Tonight J took me to the Hollywood Bowl to hear the philharmonic play a selection from Beethoven. It was fabulous. But what I remember best is looking up at the night sky glittering above the Bowl, to the right on a mountaintop glowed and enormous cross, and to the left a bold and beautiful American flag snapped in the breeze.

The orchestra began by playing our national anthem, and looking down and across from our seats, every man and woman I could see rose from their seats. Hats were removed, and the audience – the audience mind you – sang those glorious words penned by Francis Scott Key. And I was floored. Were we still in California, the state known for its liberal, crazy politics and it’s occasional portrayal of anti-patriotic behavior? But that’s not at all what I saw or heard. Instead, I witnessed hundreds of people raising their voices in honor of their country and their freedoms. It was an enigmatic scene for me, and the overwhelming antithesis of all my prejudices washed over me. I must admit I felt a wee bit ashamed.
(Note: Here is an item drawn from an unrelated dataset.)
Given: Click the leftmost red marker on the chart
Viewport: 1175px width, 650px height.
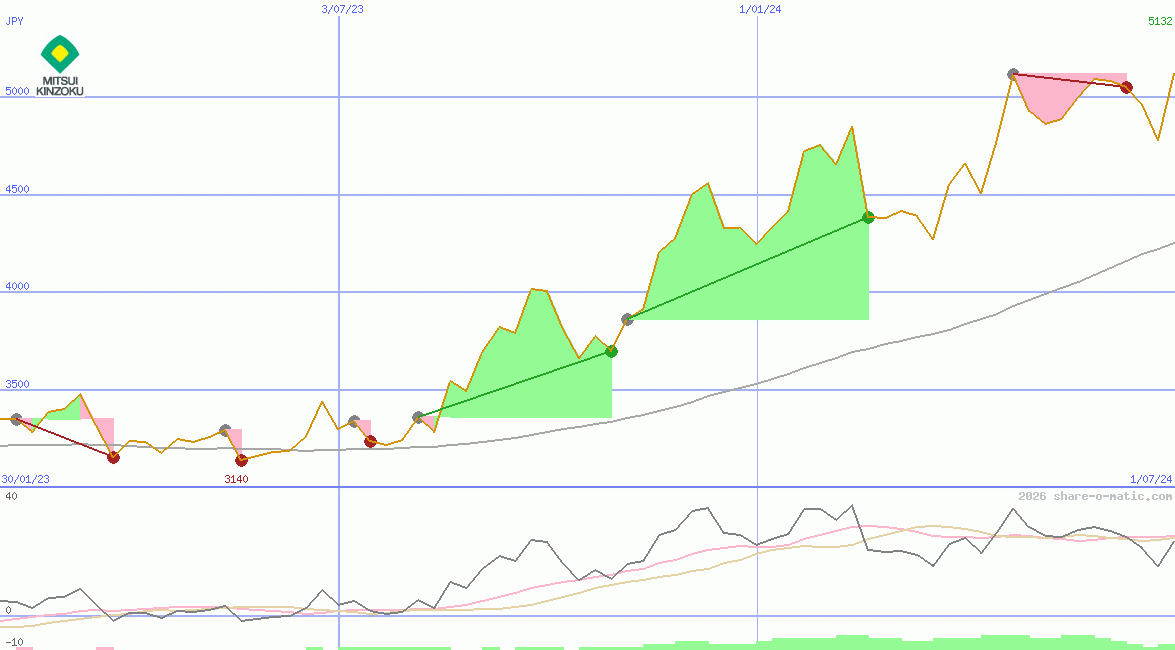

The real concert began, and as the orchestra floated Beethoven’s chords through the night sky, I thought about all things I have to be thankful for, and so many of them that I take for granted. Illuminated on that hillside on either side of the famous white Hollywood sign I could clearly make out the symbols for our God and our country, both gifts I’ve been given, both gifts for which my acknowledgement has required great loss and, at times, significant, flaying, searing, shattering pain – pain I would never survived had He not whispered, “Stand, take my hand and walk with me. You will survive this because I am here, and these things, too, shall pass.”

You see, He provides. Whatever the need, whatever the loss, whatever the fear, He provides. And as the music floats on the breeze, listen closely, because it may not be music at all; it may be His voice calling to you.